Vorliegend ist das Eigentum des O betroffen. Beim Eigentum handelt es sich um ein Individualrechtsgut, womit das geschützte Rechtsgut disponibel ist.
b. Einwilligungsfähigkeit
Zudem müsste O einwilligungsfähig sein. Die Einwilligungsfähigkeit ist von der tatsächlichen Einsichts- und Urteilsfähigkeit des Rechtsgutsinhabers abhängig. Der Einwilligende muss nach seiner geistigen Reife imstande sein, Wesen, Bedeutung und Tragweite des Eingriffs in sein Rechtsgut zu erkennen und sachgerecht zu beurteilen. O ist volljährig. Von der Einsichtsfähigkeit einer volljährigen Person ist auszugehen. Somit war O einwilligungsfähig.
c. Einwilligungserklärung
Es müsste eine Einwilligungserklärung vorliegen. Die Einwilligung kann ausdrücklich oder konkludent erfolgen, muss jedoch vor der Tat erklärt und bis zur Tat nicht widerrufen worden sein.
O teilte vormittags der Frau von T mit, dass T die Gartenzwerge beseitigen darf und dabei „seinen Frust auslassen“ könne. Dies ist als Einwilligung zu werten. T beschädigte den Gartenzwerg am Abend und damit erst nach der Einwilligung des O. Ein Widerruf der Einwilligung erfolgte nicht.
Eine Einwilligungserklärung ist damit gegeben.

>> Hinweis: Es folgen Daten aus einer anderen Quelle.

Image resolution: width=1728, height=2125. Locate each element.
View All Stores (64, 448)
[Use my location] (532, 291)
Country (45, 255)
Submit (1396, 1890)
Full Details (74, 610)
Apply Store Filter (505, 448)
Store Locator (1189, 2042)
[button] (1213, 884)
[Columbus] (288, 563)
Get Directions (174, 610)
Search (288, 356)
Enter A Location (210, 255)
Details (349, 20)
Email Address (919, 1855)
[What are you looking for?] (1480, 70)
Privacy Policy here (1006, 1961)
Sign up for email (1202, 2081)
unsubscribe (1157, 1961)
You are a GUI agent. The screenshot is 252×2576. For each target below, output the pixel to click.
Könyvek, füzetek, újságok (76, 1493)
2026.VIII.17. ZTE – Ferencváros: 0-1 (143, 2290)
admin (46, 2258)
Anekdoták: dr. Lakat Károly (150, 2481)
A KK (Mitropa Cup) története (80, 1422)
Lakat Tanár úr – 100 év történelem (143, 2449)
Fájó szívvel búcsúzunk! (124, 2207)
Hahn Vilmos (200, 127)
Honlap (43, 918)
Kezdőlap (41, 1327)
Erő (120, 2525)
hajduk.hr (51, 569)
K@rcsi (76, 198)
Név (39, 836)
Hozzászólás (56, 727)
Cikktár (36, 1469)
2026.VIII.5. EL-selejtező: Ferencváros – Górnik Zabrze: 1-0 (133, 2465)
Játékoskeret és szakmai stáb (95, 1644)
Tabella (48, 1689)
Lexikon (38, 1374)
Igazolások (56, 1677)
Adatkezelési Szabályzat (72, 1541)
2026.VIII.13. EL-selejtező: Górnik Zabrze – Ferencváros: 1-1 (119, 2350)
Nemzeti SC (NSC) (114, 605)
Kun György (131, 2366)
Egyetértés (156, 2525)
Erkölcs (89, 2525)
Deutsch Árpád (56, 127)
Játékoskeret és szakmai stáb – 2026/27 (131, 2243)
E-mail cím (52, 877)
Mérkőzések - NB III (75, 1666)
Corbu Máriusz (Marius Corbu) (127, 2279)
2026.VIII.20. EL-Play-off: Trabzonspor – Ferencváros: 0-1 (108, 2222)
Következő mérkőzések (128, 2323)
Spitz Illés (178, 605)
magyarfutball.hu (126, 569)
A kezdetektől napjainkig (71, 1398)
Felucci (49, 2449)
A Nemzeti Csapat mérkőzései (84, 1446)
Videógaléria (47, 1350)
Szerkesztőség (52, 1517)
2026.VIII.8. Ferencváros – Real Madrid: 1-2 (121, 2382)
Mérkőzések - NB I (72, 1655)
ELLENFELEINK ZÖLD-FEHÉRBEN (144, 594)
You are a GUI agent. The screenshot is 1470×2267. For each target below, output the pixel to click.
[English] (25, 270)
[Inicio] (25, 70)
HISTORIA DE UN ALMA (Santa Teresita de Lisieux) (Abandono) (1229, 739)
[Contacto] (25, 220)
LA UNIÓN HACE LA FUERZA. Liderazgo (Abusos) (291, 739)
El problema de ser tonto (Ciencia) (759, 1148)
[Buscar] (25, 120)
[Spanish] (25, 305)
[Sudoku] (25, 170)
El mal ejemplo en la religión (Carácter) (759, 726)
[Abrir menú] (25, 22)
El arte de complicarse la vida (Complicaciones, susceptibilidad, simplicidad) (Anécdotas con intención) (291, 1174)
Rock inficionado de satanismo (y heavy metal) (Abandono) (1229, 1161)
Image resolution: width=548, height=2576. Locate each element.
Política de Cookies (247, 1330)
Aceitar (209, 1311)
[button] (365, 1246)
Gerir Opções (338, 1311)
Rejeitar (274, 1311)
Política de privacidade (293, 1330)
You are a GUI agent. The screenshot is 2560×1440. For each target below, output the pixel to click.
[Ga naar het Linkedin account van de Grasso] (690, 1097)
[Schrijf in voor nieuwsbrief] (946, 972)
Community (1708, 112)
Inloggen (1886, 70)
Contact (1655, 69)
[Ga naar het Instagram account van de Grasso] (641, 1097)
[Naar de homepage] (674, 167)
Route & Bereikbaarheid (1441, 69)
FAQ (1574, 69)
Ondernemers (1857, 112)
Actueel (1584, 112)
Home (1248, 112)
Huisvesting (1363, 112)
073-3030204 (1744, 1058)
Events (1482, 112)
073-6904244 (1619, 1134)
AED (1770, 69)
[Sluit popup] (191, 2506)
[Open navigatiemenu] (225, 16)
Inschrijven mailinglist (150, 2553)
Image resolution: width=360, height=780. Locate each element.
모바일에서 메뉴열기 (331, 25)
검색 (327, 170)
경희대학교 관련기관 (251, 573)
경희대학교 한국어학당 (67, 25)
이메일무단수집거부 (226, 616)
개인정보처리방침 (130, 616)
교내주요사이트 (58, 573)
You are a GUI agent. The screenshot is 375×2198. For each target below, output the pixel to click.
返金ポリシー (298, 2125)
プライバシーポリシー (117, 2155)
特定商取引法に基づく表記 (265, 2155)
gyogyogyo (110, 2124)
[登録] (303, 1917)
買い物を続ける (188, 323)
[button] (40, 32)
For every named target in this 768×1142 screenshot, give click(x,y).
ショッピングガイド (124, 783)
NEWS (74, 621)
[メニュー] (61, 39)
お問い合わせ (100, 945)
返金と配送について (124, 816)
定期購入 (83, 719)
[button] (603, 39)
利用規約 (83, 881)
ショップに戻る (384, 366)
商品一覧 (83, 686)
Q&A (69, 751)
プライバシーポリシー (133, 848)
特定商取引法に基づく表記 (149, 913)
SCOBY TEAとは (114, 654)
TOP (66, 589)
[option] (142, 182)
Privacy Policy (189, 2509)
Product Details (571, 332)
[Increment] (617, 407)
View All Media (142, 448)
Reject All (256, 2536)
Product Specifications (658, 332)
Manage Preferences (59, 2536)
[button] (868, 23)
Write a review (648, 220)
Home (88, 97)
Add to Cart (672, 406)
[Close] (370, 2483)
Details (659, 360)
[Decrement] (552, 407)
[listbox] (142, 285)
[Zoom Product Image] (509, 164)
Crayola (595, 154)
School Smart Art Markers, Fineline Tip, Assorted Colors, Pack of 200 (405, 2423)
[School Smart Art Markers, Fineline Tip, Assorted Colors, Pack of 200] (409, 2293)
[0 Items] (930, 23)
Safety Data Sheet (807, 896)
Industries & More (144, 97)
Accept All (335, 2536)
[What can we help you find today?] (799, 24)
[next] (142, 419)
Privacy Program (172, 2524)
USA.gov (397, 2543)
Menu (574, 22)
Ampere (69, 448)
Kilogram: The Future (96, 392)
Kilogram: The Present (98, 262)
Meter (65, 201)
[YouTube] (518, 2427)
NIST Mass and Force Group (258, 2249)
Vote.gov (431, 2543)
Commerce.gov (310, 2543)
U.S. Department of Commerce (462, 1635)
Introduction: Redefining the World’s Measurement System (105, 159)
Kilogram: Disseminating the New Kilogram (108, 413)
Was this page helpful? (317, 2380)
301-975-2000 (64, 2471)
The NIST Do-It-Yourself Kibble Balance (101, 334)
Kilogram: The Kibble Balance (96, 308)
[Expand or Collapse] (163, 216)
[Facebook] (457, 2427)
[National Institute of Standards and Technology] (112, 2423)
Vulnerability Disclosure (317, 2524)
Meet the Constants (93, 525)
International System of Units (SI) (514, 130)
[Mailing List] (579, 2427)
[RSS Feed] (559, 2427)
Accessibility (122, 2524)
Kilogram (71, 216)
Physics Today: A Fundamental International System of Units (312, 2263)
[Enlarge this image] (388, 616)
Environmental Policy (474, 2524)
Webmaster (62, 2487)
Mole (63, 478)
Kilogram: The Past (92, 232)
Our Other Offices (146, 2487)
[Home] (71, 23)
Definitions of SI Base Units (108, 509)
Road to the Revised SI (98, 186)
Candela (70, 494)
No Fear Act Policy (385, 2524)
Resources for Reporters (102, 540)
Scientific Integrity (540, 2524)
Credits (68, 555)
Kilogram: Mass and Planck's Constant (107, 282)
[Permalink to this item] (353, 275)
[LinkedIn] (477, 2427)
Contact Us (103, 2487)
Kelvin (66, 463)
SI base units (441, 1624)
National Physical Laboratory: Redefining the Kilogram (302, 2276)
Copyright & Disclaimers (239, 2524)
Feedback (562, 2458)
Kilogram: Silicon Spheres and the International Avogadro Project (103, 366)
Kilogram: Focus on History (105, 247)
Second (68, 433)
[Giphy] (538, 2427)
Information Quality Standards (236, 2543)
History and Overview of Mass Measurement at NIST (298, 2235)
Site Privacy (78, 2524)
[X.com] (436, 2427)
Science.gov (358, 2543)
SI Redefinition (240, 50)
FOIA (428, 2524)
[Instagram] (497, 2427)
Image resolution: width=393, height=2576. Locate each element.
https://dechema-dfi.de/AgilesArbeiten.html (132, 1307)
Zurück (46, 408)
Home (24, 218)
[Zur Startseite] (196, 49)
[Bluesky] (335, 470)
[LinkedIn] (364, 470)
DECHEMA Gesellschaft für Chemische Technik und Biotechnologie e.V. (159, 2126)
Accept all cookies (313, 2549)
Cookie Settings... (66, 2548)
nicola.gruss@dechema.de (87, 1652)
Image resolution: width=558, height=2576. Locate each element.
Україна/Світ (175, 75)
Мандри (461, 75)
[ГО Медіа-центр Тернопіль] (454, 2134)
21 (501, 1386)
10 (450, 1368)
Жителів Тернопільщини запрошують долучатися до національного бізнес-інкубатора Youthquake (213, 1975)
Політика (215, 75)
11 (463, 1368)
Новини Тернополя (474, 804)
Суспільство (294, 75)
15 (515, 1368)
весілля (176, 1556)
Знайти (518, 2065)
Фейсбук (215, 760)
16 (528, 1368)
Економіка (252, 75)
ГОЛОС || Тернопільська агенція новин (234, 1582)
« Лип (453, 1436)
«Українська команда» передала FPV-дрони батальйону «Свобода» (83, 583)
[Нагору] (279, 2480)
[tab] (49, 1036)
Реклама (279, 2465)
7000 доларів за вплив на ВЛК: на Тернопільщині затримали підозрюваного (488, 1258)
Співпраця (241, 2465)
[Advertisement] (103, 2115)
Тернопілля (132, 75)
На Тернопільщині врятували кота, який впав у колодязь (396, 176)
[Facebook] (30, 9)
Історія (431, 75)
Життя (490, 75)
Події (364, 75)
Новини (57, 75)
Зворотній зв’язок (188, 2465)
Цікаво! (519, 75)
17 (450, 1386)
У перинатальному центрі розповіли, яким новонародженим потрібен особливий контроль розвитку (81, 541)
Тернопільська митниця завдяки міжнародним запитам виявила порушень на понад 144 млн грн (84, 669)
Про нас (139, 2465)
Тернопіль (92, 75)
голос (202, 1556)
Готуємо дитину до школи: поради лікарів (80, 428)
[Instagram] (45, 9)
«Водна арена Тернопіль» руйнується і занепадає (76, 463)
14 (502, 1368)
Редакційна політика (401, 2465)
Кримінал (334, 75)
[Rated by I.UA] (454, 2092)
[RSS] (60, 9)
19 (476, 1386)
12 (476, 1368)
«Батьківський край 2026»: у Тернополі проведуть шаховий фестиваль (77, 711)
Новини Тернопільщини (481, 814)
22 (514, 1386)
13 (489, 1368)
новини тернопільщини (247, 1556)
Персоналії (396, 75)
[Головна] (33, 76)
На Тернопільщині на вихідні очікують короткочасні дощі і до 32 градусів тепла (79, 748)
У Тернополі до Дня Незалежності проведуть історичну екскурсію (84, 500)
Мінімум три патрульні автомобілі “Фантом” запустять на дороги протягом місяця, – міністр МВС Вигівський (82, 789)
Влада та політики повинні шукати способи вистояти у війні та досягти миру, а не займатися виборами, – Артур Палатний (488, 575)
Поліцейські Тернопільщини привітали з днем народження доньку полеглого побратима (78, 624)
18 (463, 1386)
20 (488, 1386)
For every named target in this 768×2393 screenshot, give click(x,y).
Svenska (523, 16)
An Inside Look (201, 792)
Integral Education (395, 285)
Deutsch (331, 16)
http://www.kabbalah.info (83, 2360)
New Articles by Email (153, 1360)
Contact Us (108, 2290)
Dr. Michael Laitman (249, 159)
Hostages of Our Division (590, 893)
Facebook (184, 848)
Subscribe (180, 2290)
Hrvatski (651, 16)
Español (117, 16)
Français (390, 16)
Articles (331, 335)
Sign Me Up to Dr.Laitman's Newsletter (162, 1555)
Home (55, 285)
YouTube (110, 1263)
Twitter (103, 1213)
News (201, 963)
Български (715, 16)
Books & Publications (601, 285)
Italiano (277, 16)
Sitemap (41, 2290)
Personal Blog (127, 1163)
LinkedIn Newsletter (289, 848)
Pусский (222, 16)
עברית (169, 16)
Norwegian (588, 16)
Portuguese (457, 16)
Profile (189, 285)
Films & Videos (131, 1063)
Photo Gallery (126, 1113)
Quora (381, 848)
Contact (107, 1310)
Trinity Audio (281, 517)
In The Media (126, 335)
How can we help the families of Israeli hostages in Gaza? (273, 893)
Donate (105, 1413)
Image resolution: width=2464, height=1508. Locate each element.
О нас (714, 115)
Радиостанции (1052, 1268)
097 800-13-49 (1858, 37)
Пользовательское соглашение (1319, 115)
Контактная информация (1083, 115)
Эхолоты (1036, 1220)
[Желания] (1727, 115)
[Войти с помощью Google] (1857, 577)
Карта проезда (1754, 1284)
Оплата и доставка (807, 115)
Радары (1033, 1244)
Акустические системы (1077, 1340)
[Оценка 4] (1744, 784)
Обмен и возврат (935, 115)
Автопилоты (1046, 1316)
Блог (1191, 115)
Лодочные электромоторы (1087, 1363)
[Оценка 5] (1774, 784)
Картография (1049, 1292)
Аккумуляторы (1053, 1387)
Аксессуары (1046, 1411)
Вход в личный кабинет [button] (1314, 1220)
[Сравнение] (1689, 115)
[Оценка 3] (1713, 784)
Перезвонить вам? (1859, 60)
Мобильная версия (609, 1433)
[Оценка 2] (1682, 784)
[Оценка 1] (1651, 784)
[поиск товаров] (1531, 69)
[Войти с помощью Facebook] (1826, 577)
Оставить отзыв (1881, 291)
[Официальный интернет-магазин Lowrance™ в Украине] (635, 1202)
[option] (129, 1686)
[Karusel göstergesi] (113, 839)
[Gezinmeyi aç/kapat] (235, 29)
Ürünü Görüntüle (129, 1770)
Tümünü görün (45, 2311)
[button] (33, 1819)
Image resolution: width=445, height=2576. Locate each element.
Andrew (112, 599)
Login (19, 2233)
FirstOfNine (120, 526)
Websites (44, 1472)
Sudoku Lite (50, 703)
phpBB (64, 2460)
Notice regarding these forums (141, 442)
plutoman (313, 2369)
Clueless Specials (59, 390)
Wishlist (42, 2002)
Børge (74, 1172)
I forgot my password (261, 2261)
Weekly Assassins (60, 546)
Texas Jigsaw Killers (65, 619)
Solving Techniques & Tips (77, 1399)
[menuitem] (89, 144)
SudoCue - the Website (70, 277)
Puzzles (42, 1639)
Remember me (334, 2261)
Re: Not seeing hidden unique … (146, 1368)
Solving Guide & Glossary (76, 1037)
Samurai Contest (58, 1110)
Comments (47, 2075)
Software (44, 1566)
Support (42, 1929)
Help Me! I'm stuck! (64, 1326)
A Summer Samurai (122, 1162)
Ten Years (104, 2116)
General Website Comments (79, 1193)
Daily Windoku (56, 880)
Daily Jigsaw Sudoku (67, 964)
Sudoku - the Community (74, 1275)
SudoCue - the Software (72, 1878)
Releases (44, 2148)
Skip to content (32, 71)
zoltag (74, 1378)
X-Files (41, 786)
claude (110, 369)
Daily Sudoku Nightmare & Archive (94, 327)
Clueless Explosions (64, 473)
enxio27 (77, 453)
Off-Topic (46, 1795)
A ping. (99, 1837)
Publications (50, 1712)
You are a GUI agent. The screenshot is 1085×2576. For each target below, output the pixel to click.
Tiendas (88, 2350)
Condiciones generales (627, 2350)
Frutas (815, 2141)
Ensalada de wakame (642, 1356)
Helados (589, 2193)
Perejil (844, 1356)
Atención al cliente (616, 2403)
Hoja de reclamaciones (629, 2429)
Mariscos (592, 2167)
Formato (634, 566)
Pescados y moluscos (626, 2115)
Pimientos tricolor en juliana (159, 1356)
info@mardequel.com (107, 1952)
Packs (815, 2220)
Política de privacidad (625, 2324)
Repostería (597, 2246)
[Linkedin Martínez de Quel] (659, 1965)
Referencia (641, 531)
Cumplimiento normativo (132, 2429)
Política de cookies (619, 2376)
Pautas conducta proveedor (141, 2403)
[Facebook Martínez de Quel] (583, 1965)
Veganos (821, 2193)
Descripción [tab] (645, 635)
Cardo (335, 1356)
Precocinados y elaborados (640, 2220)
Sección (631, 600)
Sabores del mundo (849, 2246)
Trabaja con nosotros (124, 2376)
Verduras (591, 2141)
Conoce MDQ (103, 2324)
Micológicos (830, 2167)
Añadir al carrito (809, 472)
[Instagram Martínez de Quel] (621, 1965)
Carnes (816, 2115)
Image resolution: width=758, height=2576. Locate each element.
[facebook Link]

d. Freiheit von Willensmängeln
Willensmängel sind vorliegend nicht ersichtlich. Die Einwilligung ist somit auch frei von Willensmängeln.
e. Zwischenergebnis
Das objektive Rechtfertigungselement ist gegeben.
2. Subjektives Rechtfertigungselement
Zudem müsste das subjektive Rechtfertigungselement gegeben sein. Erforderlich sind dafür die Kenntnis der objektiven Rechtfertigungslage und das Handeln aufgrund der Einwilligung.
T erfuhr erst zu Hause von der Bitte des O. Auf seinem Rückweg war er sich dieser nicht bewusst. Somit kannte er die Rechtfertigungslage nicht und handelte dementsprechend nicht aufgrund der Einwilligung.
Das subjektive Rechtfertigungselement ist damit nicht erfüllt.
3. Zwischenergebnis
Andere Rechtfertigungsgründe sind nicht ersichtlich. Somit handelte T rechtswidrig.
III. Schuld
Entschuldigungsgründe sind nicht ersichtlich. T handelte mithin auch schuldhaft.
IV. Ergebnis
Folglich hat sich T gem. § 303 I StGB wegen Sachbeschädigung strafbar gemacht.